Historians must have run out of founding father targets (phone home TJ) to revise histories about, because they are finally getting around to Ghandi and Malcom X.
And the revised picture isn’t good… lying about their past, lying about their sexuality, and generally being all around anti-Semitic, racist, and pretty much just big phonies.
But you know who comes out worse? Their past biographers and those that interviewed them for “news” of the day. They were complicit, actively so, in hiding the truth about these men from the public.
Malcom X has always seemed to be an unimportant, contrived, figure to me. And this confirms the view. Ghandi, however, seems to have a lot of impact. In other words, Ghandi was worth writing about, it would have been nice to get the real store. Malcom X was sort of a Disney character of black radicalism. Invented to sell a mystique rather than accomplish anything.
What about those past historians and “journalists” The worst of the lot seems to be Alex Haley, author of the formerly definitive biography of Malcom X, and also of the popular book Roots being the worst of the lot. Both books, it turns out, were pretty much wrong.

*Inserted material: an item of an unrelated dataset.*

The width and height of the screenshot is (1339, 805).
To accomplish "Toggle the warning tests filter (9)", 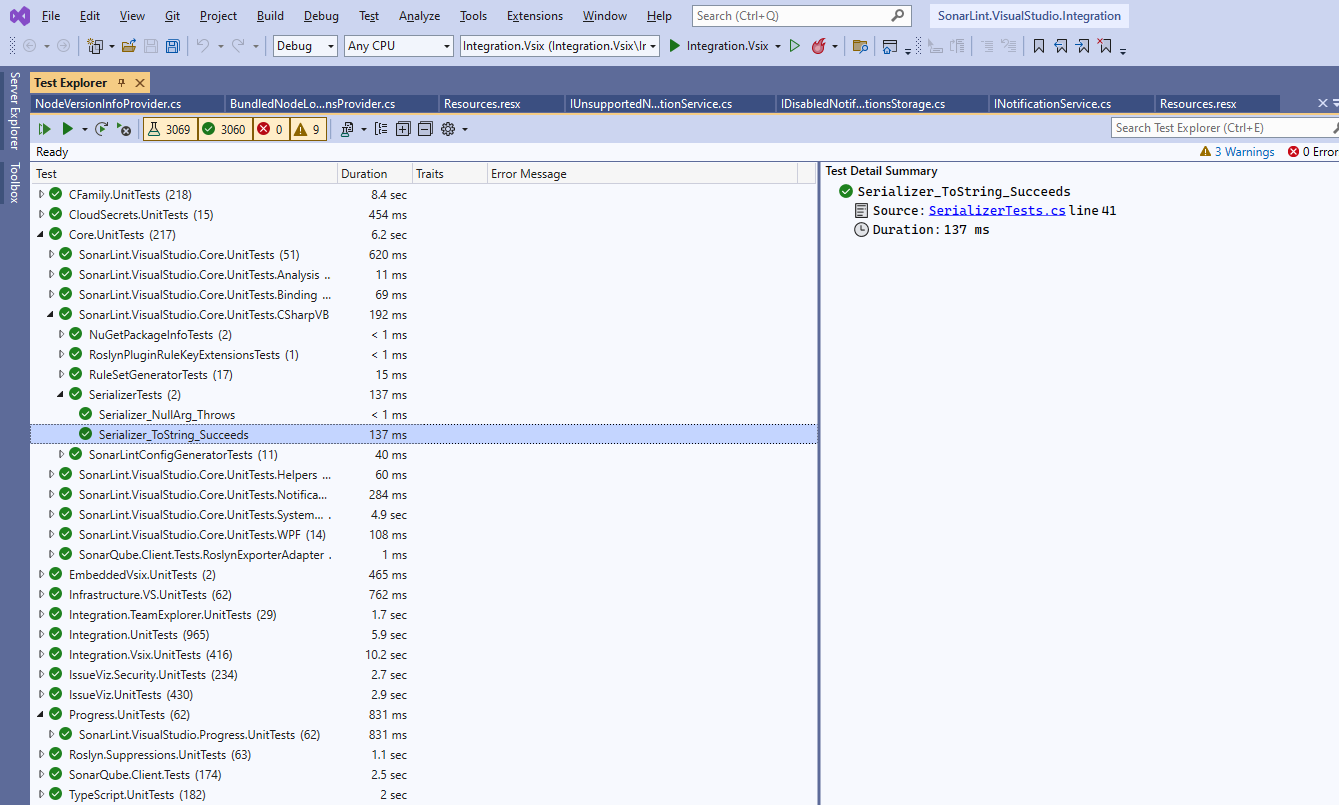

That “autobiography,” as David Remnick makes clear in a review in The New Yorker, consisted in large part of Malcolm Little making up tall tales about his life while being egged on by the sensationalist writer Alex Haley, whose later book Roots would also turn out to be mostly fictitious (and partly plagiarized). Haley, says Marable, wanted to write “a potboiler that would sell,” facts be damned.
Who’s next? Martin Luther King? That might be interesting.